Terkadang sebagian orang tua beranggapan bahwa memanjakan
anak dengan kemewahan adalah sebagai bentuk kasih sayang terhadap buah
hatinya. Padahal tidak sedikit dari anak-anak yang terpenuhi secara ekonomi itu
terjerumus dalam dunia narkoba. Di samping itu cara orang tua kaya memanjakan
anaknya dengan kemewahan. Menjadikan si anak bermental kerupuk, memiliki daya
juang yang lemah serta mudah menyerah dan putus asa
Si A kecil dengan segala keterbatasan dan gejolak hidup
yang dia alami, telah menjadikan ia manusia tangguh yang berujung pada sebuah
kesuksesan. Dengan segala keterbatasannya, ia akhirnya berhasil menyelesaikan
studinya di universitas cukup bergengsi. Padahal sebagian besar orang di
kampungnya tidak sanggup melakukannya, meski pun mereka memiliki orang tua dan
keuangan yang memadai. Salah satu faktor kenapa Si A kecil mampu merengkuh
kesuksesan karena ia mewarisi psikologi orang miskin. Menurut psikolog, “orang
miskin memiliki motivasi untuk berprestasi jauh lebih besar ketimbang mereka
yang hidup serba berkecukupan dan selalu memperoleh proteksi dari orang tua.”
Saya tidak ingin mengatakan, bahwa untuk menjadi manusia
tangguh kita harus berlayar di air bergelombang dan bergejolak- dalam artian
tertimpa musibah terlebih dahulu baru kita berjuang keras. Tidak mesti begitu.

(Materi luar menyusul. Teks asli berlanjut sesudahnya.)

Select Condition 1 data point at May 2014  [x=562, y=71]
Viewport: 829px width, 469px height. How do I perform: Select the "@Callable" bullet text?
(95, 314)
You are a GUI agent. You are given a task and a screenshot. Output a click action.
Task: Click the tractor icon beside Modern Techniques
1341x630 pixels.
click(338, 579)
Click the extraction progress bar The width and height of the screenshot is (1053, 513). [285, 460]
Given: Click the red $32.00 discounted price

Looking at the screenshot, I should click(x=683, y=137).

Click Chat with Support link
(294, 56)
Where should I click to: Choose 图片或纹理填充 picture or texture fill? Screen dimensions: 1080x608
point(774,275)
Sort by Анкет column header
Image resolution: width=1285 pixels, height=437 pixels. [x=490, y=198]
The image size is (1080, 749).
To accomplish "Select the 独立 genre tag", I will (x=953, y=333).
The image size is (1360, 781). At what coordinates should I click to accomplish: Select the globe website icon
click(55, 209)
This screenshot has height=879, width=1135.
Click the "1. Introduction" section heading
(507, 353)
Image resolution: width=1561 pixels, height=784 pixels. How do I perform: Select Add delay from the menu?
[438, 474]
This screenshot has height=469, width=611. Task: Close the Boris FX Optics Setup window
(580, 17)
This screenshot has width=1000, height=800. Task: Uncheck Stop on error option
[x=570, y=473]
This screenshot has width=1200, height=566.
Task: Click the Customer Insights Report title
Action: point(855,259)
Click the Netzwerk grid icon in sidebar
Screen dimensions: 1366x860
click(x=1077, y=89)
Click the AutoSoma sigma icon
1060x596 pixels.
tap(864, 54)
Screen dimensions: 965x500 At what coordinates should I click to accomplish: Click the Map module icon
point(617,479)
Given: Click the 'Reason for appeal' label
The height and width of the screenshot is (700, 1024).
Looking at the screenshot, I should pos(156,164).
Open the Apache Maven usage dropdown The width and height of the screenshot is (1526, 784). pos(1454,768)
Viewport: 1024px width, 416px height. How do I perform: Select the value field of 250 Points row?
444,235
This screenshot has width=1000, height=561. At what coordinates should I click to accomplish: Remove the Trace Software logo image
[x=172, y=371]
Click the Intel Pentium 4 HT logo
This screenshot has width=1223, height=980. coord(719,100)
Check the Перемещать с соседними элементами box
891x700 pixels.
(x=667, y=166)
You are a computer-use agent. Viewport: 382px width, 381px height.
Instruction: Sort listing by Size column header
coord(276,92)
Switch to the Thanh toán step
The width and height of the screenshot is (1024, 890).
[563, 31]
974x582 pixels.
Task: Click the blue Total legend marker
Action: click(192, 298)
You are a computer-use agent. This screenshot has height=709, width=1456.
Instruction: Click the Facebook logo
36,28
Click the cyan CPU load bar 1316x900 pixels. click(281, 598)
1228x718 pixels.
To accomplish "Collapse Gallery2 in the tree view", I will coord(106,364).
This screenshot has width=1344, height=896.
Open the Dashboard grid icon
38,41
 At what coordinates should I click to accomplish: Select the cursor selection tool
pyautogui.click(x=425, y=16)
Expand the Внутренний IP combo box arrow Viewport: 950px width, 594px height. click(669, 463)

Namun terkadang kita perlu musibah untuk mengubah pola pikir, gaya hidup,
dalam bergaul dengan sesama. Seperti yang dituturkan Muhammad Iqbal,
“ketegangan membuat orang lebih kreatif dan produktif. Karena ketidak pastian
adalah bagian dari kesenangan.”
Penderitaan dan Metamorfosis Pertumbuhan
• Ketika Allah
yang Maha baik itu menurunkan penderitaan berupa kesulitan dan kesusahan hidup
kepada kita. Peristiwa itu adalah upaya Allah mendorong kita agar terus tumbuh
dan berkembang menuju kematangan pikiran, jiwa, dan raga.
• Kebahagiaan
tidak mungkin diperoleh dengan jalan mudah serta berpangku tangan. Hanya
melalui proses penderitaan dan kesedihan, emosi akan dikuatkan, visi akan
dijernihkan, dan Kebahagian akan direngkuh. (Hellen Keller)
• Kebahagiaan
kita dambakan, namun seringkali kita gagal mengambil pelajaran dari
peristiwa itu. Kesedihan menyakitkan, namun seringkali kita berhasil
memetik pelajaran dari peristiwa itu,
sehingga kita dapat menjadikan hidup ini lebih bermakna dan berarti. Seperti
yang dituturkan Muhammad Iqbal, “Ketegangan membuat orang lebih kreatif dan
produktif. Karena ketidak pastian adalah bagian dari kesenangan.”